Keith Cadwallader

February 11, 2015
Speaker Biography Feature Image

Keith Cadwallader, Ph.D., Professor, Department of Food Sciences and Human Nutrition, University of Illinois at Champaign-Urbana

Keith Cadwallader is a professor of food chemistry in the Department of Food Science and Human Nutrition and College of Agricultural, Consumer and Environmental Sciences (ACES) at the University of Illinois at Urbana-Champaign. Cadwallader’s main research interest is centered on the study of food flavor as it relates to overall food quality. He has made significant contributions to three main research areas: 1) identification and characterization of key flavor (aroma) compounds, 2) determination of the interaction of flavor compounds with food matrix components, and 3) development of methods to stabilize labile potent flavor compounds.

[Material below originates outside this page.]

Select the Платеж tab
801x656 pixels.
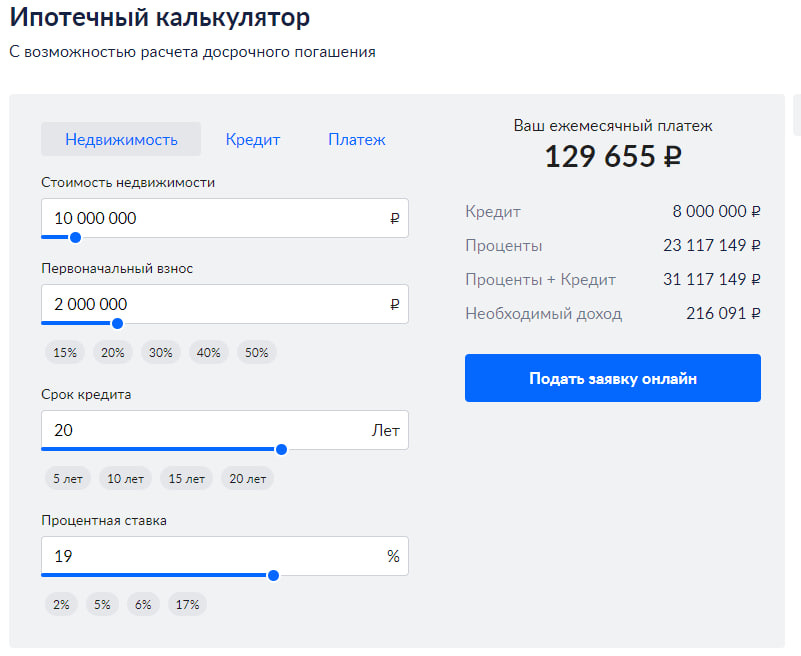point(357,140)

In recognition of his research efforts in the field of flavor science, he received the 2007 Stephen S. Chang Award for Excellence in Lipid or Flavor Science (Institute of Food Technologists) and the 2021 FEMA Excellence in Flavor Science Award (Flavor & Extract Manufacturers Association of the United States).

In 2010, he was elected Fellow of the Agricultural and Food Chemistry Division (American Chemical Society). He was awarded the University of Illinois 2016 College ACES Senior Faculty Award for Excellence in Research and the 2017 College of ACES Paul A. Funk Recognition Award, which is the College’s highest honor presented to faculty for outstanding achievement and major contributions to the betterment of agriculture, natural resources and human systems. Dr. Cadwallader was elected as 2020 Fellow of the Institute of Food Technologists and 2021 Fellow of the American Chemical Society.

Contact Information:
905 S. Goodwin Ave. Urbana IL 61801 USA
Cell phone 217-390-560

2022 Clean Label Conference

Considerations in Natural Flavoring Use in a Clean Label World

In most cases, flavor is the primary determinant of consumers’ enjoyment and, ultimately, acceptance of food. Going to great lengths to create food products with desirable flavor attributes, companies often achieved this by the judicious use of natural and/or artificial flavorings. The clean label environment has caused the food and flavor industries to rethink using and labeling ingredients. Even the phrase “contains natural flavors” is not always considered positive in consumers’ minds since it indicates that a foreign ingredient has been added. In extreme cases, when it is desired to declare only ingredients considered wholesome by the clean label-conscious consumer, one must find alternative approaches to generate, enhance, or otherwise impart flavor to the product. This talk discusses effective ways to achieve optimal flavor in a clean label world.

2016 Clean Label Conference

“The Chemistry and Application of Natural Flavorings”

The taste and aroma of a food play a crucial role in the perception of its quality. Even as many consumers shy away from products with the word “artificial” on their ingredient lists, the expectation remains that “clean label” foods and beverages will continue to possess desirable sensory properties. This presentation looks at some of the sources, basic chemistry, food matrix interactions and impact of processing on flavorings categorized as natural. A better understanding of these facets of flavoring use leads to more effective and efficient use of natural flavoring compounds.

2015 Protein Trends & Technologies Seminar:
Technology Program: Formulating with Proteins

Flavor Challenges and Solutions for High Protein Functional Foods and Beverages

Off-flavors limit the consumer acceptability of high protein-containing functional foods and beverages. Bitterness, astringency and off-odors often accompany the proteins used in their formulation. Furthermore, proteins can selectively bind added flavorings, leading to flavor fade or to imbalanced flavor. This presentation will focus on off-flavors and flavor binding interactions that occur in protein-rich functional foods and beverages. Special attention will be given to how this problem may be overcome by use of masking and taste blocking agents, tailored flavorings, and other strategies designed to reduce and/or complement the inherent flavors of these products, thus resulting in a finished product with an acceptable flavor profile.